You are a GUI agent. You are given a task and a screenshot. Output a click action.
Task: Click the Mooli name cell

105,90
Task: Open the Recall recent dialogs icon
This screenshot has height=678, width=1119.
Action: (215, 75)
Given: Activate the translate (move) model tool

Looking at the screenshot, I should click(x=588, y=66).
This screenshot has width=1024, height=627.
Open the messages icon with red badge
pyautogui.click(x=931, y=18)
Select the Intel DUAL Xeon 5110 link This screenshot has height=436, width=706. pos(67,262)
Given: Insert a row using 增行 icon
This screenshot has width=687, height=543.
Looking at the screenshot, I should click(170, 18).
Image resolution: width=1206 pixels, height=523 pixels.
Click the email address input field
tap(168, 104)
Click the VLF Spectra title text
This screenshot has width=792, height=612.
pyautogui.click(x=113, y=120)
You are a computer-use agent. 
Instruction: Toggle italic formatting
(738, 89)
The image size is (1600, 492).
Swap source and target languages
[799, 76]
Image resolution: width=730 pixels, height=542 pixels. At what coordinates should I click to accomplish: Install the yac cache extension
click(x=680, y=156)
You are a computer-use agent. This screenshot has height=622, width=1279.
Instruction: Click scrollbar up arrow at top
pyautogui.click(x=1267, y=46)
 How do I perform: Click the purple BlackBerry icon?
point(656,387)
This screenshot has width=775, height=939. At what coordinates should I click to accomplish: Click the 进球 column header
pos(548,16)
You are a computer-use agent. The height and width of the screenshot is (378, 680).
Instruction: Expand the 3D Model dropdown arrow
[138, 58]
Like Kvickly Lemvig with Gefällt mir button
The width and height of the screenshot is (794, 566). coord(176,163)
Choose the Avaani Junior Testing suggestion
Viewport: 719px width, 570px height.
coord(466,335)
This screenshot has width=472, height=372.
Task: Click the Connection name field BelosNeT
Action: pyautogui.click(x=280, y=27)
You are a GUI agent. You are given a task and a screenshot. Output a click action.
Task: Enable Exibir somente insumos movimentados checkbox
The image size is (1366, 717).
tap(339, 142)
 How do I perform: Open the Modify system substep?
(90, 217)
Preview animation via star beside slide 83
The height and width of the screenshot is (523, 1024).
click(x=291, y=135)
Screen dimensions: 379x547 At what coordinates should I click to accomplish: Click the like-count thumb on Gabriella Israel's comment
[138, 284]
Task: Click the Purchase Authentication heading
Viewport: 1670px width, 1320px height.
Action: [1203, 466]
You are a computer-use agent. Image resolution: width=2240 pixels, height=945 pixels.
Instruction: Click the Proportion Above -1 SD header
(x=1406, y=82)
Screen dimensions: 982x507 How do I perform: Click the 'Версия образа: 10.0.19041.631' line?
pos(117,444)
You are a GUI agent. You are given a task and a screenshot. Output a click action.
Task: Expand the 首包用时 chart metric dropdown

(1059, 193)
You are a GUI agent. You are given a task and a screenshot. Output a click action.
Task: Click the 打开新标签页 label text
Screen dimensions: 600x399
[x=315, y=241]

- Action item
All of the entries above need to be retyped exactly.

- Worked solution
You are a GUI agent. You are given a task and a screenshot. Output a click action.
Task: Click the Mooli name cell

105,90
Task: Open the Recall recent dialogs icon
This screenshot has height=678, width=1119.
Action: (215, 75)
Given: Activate the translate (move) model tool

Looking at the screenshot, I should click(x=588, y=66).
This screenshot has width=1024, height=627.
Open the messages icon with red badge
pyautogui.click(x=931, y=18)
Select the Intel DUAL Xeon 5110 link This screenshot has height=436, width=706. pos(67,262)
Given: Insert a row using 增行 icon
This screenshot has width=687, height=543.
Looking at the screenshot, I should click(170, 18).
Image resolution: width=1206 pixels, height=523 pixels.
Click the email address input field
tap(168, 104)
Click the VLF Spectra title text
This screenshot has width=792, height=612.
pyautogui.click(x=113, y=120)
You are a computer-use agent. 
Instruction: Toggle italic formatting
(738, 89)
The image size is (1600, 492).
Swap source and target languages
[799, 76]
Image resolution: width=730 pixels, height=542 pixels. At what coordinates should I click to accomplish: Install the yac cache extension
click(x=680, y=156)
You are a computer-use agent. This screenshot has height=622, width=1279.
Instruction: Click scrollbar up arrow at top
pyautogui.click(x=1267, y=46)
 How do I perform: Click the purple BlackBerry icon?
point(656,387)
This screenshot has width=775, height=939. At what coordinates should I click to accomplish: Click the 进球 column header
pos(548,16)
You are a computer-use agent. The height and width of the screenshot is (378, 680).
Instruction: Expand the 3D Model dropdown arrow
[138, 58]
Like Kvickly Lemvig with Gefällt mir button
The width and height of the screenshot is (794, 566). coord(176,163)
Choose the Avaani Junior Testing suggestion
Viewport: 719px width, 570px height.
coord(466,335)
This screenshot has width=472, height=372.
Task: Click the Connection name field BelosNeT
Action: pyautogui.click(x=280, y=27)
You are a GUI agent. You are given a task and a screenshot. Output a click action.
Task: Enable Exibir somente insumos movimentados checkbox
The image size is (1366, 717).
tap(339, 142)
 How do I perform: Open the Modify system substep?
(90, 217)
Preview animation via star beside slide 83
The height and width of the screenshot is (523, 1024).
click(x=291, y=135)
Screen dimensions: 379x547 At what coordinates should I click to accomplish: Click the like-count thumb on Gabriella Israel's comment
[138, 284]
Task: Click the Purchase Authentication heading
Viewport: 1670px width, 1320px height.
Action: [1203, 466]
You are a computer-use agent. Image resolution: width=2240 pixels, height=945 pixels.
Instruction: Click the Proportion Above -1 SD header
(x=1406, y=82)
Screen dimensions: 982x507 How do I perform: Click the 'Версия образа: 10.0.19041.631' line?
pos(117,444)
You are a GUI agent. You are given a task and a screenshot. Output a click action.
Task: Expand the 首包用时 chart metric dropdown

(1059, 193)
You are a GUI agent. You are given a task and a screenshot. Output a click action.
Task: Click the 打开新标签页 label text
Screen dimensions: 600x399
[x=315, y=241]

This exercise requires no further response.